### Krótkie ćwiczenie
Wstaw wszystkie poniższe linie do tabeli Markdown z kolumnami „Nr” i „Linia”, gdzie „Nr” to kolejny numer wiersza. Puste linie pomiń.

### Dane do ćwiczenia
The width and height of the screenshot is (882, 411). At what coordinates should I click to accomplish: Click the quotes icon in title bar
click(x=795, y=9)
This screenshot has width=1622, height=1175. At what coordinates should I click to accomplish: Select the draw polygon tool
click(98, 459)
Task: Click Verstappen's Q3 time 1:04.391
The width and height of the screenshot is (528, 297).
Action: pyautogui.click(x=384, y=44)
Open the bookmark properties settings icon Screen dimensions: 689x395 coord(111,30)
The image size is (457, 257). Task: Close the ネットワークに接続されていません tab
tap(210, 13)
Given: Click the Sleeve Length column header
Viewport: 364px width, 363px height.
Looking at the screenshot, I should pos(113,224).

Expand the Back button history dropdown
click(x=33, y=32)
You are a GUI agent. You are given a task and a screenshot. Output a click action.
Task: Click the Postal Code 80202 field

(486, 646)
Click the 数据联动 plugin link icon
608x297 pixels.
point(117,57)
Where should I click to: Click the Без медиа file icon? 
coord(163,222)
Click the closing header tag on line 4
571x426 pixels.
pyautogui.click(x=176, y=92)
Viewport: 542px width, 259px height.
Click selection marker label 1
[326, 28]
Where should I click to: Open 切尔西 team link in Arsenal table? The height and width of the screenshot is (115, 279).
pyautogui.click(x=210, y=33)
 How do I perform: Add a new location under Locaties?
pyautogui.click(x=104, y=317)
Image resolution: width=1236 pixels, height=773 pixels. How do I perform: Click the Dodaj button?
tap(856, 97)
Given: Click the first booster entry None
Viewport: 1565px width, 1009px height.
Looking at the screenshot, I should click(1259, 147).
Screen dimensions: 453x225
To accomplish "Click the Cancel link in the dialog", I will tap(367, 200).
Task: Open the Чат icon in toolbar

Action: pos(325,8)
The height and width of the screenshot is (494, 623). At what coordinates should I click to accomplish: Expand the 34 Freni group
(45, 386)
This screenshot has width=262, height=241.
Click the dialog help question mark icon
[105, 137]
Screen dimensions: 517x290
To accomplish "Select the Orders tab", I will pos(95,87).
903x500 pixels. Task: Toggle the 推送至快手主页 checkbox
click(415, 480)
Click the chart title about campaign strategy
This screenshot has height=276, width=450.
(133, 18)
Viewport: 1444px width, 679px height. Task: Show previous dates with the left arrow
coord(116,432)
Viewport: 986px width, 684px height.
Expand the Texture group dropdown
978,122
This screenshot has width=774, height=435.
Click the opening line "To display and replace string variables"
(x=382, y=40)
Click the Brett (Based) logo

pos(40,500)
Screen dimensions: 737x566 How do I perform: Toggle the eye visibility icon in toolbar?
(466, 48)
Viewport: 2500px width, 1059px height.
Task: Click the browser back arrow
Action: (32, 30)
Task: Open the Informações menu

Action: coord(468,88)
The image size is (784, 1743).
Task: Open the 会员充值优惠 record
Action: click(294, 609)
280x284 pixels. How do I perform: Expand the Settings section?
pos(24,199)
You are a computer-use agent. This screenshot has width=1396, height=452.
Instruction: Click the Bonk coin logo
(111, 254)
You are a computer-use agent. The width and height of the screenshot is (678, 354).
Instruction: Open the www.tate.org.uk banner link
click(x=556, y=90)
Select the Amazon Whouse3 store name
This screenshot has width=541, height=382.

### Poprawna odpowiedź
| Nr | Linia |
|---|---|
| 1 | The width and height of the screenshot is (882, 411). At what coordinates should I click to accomplish: Click the quotes icon in title bar |
| 2 | click(x=795, y=9) |
| 3 | This screenshot has width=1622, height=1175. At what coordinates should I click to accomplish: Select the draw polygon tool |
| 4 | click(98, 459) |
| 5 | Task: Click Verstappen's Q3 time 1:04.391 |
| 6 | The width and height of the screenshot is (528, 297). |
| 7 | Action: pyautogui.click(x=384, y=44) |
| 8 | Open the bookmark properties settings icon Screen dimensions: 689x395 coord(111,30) |
| 9 | The image size is (457, 257). Task: Close the ネットワークに接続されていません tab |
| 10 | tap(210, 13) |
| 11 | Given: Click the Sleeve Length column header |
| 12 | Viewport: 364px width, 363px height. |
| 13 | Looking at the screenshot, I should pos(113,224). |
| 14 | Expand the Back button history dropdown |
| 15 | click(x=33, y=32) |
| 16 | You are a GUI agent. You are given a task and a screenshot. Output a click action. |
| 17 | Task: Click the Postal Code 80202 field |
| 18 | (486, 646) |
| 19 | Click the 数据联动 plugin link icon |
| 20 | 608x297 pixels. |
| 21 | point(117,57) |
| 22 | Where should I click to: Click the Без медиа file icon?  |
| 23 | coord(163,222) |
| 24 | Click the closing header tag on line 4 |
| 25 | 571x426 pixels. |
| 26 | pyautogui.click(x=176, y=92) |
| 27 | Viewport: 542px width, 259px height. |
| 28 | Click selection marker label 1 |
| 29 | [326, 28] |
| 30 | Where should I click to: Open 切尔西 team link in Arsenal table? The height and width of the screenshot is (115, 279). |
| 31 | pyautogui.click(x=210, y=33) |
| 32 |  How do I perform: Add a new location under Locaties? |
| 33 | pyautogui.click(x=104, y=317) |
| 34 | Image resolution: width=1236 pixels, height=773 pixels. How do I perform: Click the Dodaj button? |
| 35 | tap(856, 97) |
| 36 | Given: Click the first booster entry None |
| 37 | Viewport: 1565px width, 1009px height. |
| 38 | Looking at the screenshot, I should click(1259, 147). |
| 39 | Screen dimensions: 453x225 |
| 40 | To accomplish "Click the Cancel link in the dialog", I will tap(367, 200). |
| 41 | Task: Open the Чат icon in toolbar |
| 42 | Action: pos(325,8) |
| 43 | The height and width of the screenshot is (494, 623). At what coordinates should I click to accomplish: Expand the 34 Freni group |
| 44 | (45, 386) |
| 45 | This screenshot has width=262, height=241. |
| 46 | Click the dialog help question mark icon |
| 47 | [105, 137] |
| 48 | Screen dimensions: 517x290 |
| 49 | To accomplish "Select the Orders tab", I will pos(95,87). |
| 50 | 903x500 pixels. Task: Toggle the 推送至快手主页 checkbox |
| 51 | click(415, 480) |
| 52 | Click the chart title about campaign strategy |
| 53 | This screenshot has height=276, width=450. |
| 54 | (133, 18) |
| 55 | Viewport: 1444px width, 679px height. Task: Show previous dates with the left arrow |
| 56 | coord(116,432) |
| 57 | Viewport: 986px width, 684px height. |
| 58 | Expand the Texture group dropdown |
| 59 | 978,122 |
| 60 | This screenshot has width=774, height=435. |
| 61 | Click the opening line "To display and replace string variables" |
| 62 | (x=382, y=40) |
| 63 | Click the Brett (Based) logo |
| 64 | pos(40,500) |
| 65 | Screen dimensions: 737x566 How do I perform: Toggle the eye visibility icon in toolbar? |
| 66 | (466, 48) |
| 67 | Viewport: 2500px width, 1059px height. |
| 68 | Task: Click the browser back arrow |
| 69 | Action: (32, 30) |
| 70 | Task: Open the Informações menu |
| 71 | Action: coord(468,88) |
| 72 | The image size is (784, 1743). |
| 73 | Task: Open the 会员充值优惠 record |
| 74 | Action: click(294, 609) |
| 75 | 280x284 pixels. How do I perform: Expand the Settings section? |
| 76 | pos(24,199) |
| 77 | You are a computer-use agent. This screenshot has width=1396, height=452. |
| 78 | Instruction: Click the Bonk coin logo |
| 79 | (111, 254) |
| 80 | You are a computer-use agent. The width and height of the screenshot is (678, 354). |
| 81 | Instruction: Open the www.tate.org.uk banner link |
| 82 | click(x=556, y=90) |
| 83 | Select the Amazon Whouse3 store name |
| 84 | This screenshot has width=541, height=382. |